Secondly, when babies
receive the attention they crave, they prove to be less needy than those babies who do not receive sensitive responsiveness
when they cry. From this I infer that client's who get the kind of attention they need, will move on through their therapy
much quicker, and more surely, than those clients who meet with cool and less responsive therapists.
Third,
Attachment theory suggests that collaborative communication is about getting to know the mind of another human being.
(We may not consciously know that that is what is happening, and we might not use those verbal labels, but that, it seems,
is what is nonverbally, and non-consciously, happening).
The client needs to know which of their statements or actions produces which responses in the therapist. The therapist
must be transparent in showing the contingency (or dependence) of a particular response upon a particular stimulus
from the client. This is what helps the client to construct a model of ‘what is going on' in the mind of the other,
reflected in their own mind.
Fourth, it seems important to help the client to "feel felt"

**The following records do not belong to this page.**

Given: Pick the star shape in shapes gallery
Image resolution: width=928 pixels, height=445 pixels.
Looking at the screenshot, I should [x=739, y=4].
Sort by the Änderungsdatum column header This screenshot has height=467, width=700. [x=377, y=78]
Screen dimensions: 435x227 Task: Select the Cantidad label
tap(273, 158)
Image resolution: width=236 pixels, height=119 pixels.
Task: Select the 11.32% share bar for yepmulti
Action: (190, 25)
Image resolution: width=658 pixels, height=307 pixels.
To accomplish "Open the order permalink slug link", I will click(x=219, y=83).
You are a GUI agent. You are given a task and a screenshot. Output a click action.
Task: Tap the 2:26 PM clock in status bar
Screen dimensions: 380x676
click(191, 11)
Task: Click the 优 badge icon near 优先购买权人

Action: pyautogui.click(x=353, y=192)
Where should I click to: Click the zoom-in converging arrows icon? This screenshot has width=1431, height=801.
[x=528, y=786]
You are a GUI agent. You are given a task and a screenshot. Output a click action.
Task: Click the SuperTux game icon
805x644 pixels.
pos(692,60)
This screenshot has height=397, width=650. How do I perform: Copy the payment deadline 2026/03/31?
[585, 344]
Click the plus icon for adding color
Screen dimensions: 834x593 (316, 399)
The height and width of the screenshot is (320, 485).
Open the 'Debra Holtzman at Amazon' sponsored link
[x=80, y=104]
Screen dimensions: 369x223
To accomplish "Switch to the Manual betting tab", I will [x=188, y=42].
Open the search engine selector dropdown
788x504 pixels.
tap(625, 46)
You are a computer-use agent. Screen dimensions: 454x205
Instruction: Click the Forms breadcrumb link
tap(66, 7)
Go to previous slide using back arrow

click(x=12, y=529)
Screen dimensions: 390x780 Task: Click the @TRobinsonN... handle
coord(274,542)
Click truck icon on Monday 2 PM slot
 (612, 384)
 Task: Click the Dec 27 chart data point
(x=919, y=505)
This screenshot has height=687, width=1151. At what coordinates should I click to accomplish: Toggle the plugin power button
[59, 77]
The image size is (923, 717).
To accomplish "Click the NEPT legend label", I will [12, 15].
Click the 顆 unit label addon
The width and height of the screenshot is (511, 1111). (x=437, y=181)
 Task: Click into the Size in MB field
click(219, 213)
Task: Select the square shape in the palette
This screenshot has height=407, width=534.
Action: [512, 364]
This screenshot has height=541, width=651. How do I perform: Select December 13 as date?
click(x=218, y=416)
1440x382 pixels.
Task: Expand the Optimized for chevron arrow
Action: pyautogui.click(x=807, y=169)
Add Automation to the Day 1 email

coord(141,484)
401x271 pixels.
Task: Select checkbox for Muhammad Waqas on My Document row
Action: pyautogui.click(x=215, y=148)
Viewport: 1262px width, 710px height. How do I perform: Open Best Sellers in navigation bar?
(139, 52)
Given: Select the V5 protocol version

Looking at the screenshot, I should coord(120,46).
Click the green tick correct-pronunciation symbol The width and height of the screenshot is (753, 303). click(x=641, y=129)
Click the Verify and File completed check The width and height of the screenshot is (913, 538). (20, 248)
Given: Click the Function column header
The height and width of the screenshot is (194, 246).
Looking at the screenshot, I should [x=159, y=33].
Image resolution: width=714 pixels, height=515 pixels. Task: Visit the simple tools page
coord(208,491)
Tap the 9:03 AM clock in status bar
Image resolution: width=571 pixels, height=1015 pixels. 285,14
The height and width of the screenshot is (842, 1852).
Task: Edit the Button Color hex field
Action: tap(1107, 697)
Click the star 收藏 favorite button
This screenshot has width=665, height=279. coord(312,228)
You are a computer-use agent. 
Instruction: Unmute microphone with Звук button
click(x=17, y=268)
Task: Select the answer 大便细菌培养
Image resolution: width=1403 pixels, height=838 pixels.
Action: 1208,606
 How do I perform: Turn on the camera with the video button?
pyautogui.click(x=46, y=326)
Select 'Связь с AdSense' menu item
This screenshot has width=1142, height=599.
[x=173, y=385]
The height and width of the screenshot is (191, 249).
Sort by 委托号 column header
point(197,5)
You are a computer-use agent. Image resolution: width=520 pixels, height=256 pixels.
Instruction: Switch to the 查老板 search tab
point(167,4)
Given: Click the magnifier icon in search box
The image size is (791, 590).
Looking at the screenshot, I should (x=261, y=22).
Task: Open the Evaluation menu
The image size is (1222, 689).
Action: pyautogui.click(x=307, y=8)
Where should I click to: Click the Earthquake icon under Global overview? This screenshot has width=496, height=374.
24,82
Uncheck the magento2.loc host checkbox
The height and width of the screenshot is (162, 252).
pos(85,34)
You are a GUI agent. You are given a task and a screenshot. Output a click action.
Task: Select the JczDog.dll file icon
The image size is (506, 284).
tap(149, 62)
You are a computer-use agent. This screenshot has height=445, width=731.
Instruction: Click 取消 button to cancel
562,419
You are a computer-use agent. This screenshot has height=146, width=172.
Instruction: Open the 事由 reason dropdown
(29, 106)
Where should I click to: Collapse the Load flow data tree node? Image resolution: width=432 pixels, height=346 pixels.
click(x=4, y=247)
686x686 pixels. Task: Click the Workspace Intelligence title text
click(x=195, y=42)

- that is, to see their nonverbal affective behaviours reflected in the nonverbal affective responses of the therapist.
If the client cries, the therapist may reflect this by showing a sad face, ‘marked as' a reflection.
Therapeutic communication needs to be collaborative - or shared - as well as contingent (each stimulus is shown a
specific response; and each response produces a new reflection). In this process of collaboration and revealing the
connections between stimulus and response, the therapist must aim for a high level of affective attunement: or ‘getting
the client's emotional state' and reflecting it back in a different register.
This process of
providing affectively attuned responses to the client, which helps them to feel felt, probably depends upon intuitive right-brain
communication, which depends less on words than on reading faces and body language, and responding with a good reflection
of what is sensed. There is recent research from Germany that seems to suggest that this might be best facilitated by
the kind of ‘mindfulness' which comes from having the therapist practice regular meditation. (Footnote[4])
When a client gets repeated experiences of this kind of emotionally attuned responsiveness,
this may generate positive expectations of ‘feeling felt' - feeling understood and accepted by others - which may sediment
into a secure model of a sensitive relationship; a working model of secure attachment. Or, as David Wallin puts it,
"such experiences are lessons in how to have a comfortable and effective relationship - with oneself and one's emotions
as well as with others". (Page 107).
Of course, we must not create unrealistic expectations
here. Counsellors and therapists, like mothers and fathers, are imperfect and error-prone humans. We cannot always
‘get it right' for our clients. But we should aim high. We should aim to get close to understanding where
our client is coming from 5 times out of every 6; and we should learn how to track down and resolve any misunderstandings
that arise between us. Clients can learn from us that misunderstandings can be resolved, and "distress can be weathered
because it can be relieved", as David Wallin puts it.